▶ _Gestellte Aufgabe_
Zieh aus den Einträgen unten jede Zeile heraus, die das Wort „impact“ enthält, und beachte dabei die Groß- und Kleinschreibung.

%%

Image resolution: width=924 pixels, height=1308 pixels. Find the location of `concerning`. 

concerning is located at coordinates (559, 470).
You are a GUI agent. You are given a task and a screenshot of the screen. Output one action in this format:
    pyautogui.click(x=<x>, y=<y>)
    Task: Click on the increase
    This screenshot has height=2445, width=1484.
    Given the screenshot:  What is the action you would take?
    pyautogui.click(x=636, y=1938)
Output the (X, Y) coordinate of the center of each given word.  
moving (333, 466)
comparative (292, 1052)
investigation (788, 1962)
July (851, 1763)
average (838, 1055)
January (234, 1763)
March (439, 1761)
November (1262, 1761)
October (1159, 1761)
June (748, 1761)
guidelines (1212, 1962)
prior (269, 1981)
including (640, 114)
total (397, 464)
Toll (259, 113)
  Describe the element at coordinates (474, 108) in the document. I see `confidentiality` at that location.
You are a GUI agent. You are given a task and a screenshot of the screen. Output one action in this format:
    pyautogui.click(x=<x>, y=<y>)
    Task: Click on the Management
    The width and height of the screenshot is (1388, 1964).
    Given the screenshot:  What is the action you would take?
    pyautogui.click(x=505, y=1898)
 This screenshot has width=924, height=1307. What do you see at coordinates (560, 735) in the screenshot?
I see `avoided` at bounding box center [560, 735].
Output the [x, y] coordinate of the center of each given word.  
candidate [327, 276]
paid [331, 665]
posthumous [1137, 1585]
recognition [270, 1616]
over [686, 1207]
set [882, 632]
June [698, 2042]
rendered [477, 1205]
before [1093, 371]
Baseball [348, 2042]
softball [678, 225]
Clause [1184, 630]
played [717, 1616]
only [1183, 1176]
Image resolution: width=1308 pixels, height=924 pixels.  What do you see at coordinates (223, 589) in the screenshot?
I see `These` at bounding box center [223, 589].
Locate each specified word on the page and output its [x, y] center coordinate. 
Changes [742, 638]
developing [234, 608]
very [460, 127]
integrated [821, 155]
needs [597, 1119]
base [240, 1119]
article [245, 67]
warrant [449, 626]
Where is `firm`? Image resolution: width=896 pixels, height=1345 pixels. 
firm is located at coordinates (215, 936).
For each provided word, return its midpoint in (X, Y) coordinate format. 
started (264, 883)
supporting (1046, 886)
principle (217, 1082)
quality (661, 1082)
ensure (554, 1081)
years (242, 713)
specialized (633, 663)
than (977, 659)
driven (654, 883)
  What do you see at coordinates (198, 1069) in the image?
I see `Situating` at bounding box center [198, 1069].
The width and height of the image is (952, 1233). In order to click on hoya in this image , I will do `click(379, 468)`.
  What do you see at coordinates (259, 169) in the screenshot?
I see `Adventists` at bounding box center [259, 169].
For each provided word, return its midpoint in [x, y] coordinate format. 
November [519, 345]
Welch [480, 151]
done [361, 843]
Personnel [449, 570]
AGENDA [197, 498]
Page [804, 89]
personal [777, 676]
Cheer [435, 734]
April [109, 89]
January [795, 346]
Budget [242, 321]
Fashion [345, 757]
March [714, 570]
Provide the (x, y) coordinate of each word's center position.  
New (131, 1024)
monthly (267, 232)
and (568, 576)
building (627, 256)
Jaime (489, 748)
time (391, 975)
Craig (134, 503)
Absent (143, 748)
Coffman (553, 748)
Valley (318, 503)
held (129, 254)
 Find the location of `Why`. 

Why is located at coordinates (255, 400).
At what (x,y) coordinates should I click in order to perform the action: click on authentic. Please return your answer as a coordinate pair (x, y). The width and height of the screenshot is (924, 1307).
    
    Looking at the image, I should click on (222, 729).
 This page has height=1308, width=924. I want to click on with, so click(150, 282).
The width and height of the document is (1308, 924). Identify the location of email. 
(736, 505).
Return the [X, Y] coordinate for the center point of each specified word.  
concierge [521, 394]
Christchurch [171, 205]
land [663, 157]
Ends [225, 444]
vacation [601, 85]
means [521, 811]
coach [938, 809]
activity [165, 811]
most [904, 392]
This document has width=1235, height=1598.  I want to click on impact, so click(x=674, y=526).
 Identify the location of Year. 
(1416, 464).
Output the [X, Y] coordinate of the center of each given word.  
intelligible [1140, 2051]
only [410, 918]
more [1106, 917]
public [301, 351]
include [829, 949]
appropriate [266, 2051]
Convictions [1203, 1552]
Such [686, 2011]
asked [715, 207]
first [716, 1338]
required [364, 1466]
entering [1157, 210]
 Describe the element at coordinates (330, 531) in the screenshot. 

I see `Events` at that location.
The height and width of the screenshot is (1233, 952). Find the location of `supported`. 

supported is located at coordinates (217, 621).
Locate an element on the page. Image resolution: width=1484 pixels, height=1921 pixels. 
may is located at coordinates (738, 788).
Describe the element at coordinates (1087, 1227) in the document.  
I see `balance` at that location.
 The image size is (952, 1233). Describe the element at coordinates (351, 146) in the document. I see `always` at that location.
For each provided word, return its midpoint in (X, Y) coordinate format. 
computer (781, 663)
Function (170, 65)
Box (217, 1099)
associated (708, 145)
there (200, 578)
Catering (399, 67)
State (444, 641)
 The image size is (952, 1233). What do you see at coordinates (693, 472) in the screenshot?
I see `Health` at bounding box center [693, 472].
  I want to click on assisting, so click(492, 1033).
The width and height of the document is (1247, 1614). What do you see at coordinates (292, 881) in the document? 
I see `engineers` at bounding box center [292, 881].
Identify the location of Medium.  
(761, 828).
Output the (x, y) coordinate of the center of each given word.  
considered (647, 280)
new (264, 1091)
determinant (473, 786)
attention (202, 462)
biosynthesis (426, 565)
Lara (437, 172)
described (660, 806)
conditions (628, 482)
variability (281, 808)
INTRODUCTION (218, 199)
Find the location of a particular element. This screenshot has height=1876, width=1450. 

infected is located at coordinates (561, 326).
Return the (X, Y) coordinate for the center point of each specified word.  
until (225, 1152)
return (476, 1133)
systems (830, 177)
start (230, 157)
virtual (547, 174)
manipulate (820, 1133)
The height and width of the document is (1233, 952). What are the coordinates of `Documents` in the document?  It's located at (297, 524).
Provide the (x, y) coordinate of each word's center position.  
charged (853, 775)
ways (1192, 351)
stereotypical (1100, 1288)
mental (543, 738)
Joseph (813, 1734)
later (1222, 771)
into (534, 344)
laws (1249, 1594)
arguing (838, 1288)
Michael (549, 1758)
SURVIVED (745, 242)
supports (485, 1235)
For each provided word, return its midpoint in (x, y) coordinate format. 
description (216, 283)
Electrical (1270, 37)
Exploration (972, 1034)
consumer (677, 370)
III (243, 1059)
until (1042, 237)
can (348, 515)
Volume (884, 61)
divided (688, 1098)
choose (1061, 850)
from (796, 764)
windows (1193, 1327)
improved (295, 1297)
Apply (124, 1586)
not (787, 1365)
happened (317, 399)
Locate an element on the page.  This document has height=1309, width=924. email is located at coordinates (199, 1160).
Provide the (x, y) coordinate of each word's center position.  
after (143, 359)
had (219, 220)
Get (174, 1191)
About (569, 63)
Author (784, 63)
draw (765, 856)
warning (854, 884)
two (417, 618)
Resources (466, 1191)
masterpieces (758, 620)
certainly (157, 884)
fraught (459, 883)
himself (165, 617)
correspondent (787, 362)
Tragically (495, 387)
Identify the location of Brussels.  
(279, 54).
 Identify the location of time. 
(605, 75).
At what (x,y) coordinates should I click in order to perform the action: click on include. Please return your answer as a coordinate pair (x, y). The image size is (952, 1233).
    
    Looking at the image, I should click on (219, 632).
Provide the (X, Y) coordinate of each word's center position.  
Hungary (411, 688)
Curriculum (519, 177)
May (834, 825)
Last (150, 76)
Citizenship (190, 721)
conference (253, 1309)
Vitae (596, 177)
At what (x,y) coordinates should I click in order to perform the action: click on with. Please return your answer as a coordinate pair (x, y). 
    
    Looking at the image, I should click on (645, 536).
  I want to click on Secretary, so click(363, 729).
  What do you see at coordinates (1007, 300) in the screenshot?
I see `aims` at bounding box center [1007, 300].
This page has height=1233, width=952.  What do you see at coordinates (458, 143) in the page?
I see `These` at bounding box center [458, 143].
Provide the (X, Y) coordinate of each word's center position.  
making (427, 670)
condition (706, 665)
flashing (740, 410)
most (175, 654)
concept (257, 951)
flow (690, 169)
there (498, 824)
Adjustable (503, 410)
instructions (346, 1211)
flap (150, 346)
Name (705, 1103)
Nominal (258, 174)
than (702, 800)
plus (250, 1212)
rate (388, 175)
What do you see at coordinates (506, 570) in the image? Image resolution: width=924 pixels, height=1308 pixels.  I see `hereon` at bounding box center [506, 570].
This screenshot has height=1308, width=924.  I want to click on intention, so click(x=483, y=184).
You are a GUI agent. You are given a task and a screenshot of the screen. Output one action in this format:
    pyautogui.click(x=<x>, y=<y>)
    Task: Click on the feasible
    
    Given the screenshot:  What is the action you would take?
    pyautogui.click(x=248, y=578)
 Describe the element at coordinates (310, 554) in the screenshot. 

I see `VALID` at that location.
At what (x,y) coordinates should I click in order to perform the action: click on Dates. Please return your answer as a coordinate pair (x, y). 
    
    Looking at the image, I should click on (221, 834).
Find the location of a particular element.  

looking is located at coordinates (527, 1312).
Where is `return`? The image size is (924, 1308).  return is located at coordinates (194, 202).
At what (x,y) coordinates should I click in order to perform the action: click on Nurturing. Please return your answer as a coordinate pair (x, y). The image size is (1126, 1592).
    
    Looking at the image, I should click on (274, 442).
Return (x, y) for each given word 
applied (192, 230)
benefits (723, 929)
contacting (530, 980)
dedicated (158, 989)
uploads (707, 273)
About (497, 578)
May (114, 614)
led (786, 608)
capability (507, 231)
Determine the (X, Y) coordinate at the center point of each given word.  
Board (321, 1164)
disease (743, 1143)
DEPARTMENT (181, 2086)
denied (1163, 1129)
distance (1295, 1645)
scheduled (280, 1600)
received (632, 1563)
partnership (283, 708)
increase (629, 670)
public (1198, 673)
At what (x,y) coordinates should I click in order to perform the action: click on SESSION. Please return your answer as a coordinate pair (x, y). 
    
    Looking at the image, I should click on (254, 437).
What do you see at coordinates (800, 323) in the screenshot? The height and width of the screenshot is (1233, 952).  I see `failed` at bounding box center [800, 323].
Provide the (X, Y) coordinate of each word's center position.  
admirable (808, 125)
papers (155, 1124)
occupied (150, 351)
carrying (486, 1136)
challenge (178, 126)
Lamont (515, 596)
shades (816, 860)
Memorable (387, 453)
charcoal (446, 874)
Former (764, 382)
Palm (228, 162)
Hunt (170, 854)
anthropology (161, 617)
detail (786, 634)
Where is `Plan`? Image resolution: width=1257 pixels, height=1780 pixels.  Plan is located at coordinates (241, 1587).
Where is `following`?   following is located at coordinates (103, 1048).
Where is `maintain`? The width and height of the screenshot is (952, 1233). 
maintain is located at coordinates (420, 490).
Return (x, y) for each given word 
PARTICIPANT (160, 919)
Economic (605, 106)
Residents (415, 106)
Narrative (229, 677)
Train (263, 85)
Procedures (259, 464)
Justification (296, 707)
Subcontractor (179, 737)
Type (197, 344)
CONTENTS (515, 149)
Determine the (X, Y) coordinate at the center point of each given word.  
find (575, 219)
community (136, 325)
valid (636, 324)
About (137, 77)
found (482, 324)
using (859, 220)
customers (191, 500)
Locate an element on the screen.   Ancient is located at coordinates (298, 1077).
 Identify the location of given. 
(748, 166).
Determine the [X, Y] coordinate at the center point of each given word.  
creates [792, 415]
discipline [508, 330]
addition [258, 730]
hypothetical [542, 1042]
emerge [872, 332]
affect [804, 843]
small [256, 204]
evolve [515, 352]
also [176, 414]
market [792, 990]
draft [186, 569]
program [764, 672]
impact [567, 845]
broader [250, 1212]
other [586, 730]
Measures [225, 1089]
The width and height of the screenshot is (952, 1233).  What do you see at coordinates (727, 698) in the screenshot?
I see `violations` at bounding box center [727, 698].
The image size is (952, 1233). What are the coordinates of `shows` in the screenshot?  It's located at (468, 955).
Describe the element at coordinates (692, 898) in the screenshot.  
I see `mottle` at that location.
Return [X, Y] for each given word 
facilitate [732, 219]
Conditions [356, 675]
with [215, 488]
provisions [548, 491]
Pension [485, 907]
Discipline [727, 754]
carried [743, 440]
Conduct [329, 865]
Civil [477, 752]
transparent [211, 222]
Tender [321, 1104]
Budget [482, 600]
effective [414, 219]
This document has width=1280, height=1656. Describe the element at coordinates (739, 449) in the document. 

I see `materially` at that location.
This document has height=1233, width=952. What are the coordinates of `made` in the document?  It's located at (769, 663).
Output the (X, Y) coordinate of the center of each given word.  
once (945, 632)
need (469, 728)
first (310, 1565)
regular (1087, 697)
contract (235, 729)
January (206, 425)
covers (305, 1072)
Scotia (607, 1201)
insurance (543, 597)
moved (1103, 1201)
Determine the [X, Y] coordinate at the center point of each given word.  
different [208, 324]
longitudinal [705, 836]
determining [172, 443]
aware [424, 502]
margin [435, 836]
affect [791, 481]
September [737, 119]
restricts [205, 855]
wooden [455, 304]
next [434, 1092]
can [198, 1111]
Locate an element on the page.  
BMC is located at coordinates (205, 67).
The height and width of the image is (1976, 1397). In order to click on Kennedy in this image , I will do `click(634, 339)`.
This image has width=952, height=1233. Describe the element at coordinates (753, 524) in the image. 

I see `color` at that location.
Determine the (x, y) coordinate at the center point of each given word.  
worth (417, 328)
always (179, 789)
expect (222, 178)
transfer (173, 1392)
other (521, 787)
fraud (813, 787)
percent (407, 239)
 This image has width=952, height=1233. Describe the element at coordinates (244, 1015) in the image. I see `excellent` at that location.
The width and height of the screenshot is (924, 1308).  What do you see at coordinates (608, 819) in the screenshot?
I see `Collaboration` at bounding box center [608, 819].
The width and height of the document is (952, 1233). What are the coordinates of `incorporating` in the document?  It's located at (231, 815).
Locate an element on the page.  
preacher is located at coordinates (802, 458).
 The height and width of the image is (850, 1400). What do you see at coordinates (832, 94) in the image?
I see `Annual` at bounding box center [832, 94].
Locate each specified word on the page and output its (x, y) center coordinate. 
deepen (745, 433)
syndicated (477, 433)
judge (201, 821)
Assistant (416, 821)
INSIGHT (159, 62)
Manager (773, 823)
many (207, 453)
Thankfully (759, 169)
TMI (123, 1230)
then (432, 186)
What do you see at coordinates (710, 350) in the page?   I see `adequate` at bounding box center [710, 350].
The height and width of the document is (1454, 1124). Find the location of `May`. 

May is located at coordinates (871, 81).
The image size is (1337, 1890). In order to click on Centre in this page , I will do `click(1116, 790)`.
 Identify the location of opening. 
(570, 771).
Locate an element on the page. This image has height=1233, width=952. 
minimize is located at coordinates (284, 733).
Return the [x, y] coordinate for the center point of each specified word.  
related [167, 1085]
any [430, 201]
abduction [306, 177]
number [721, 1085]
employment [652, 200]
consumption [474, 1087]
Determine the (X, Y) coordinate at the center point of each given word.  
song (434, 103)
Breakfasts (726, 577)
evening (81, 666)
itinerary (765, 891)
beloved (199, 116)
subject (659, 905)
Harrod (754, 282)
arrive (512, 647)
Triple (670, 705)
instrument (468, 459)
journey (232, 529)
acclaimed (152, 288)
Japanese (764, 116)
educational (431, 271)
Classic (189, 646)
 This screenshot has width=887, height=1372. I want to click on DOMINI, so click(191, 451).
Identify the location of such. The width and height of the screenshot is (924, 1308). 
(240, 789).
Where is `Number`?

%%

▶ _Antwort zur Aufgabe_
This document has width=1235, height=1598.  I want to click on impact, so click(x=674, y=526).
impact [567, 845]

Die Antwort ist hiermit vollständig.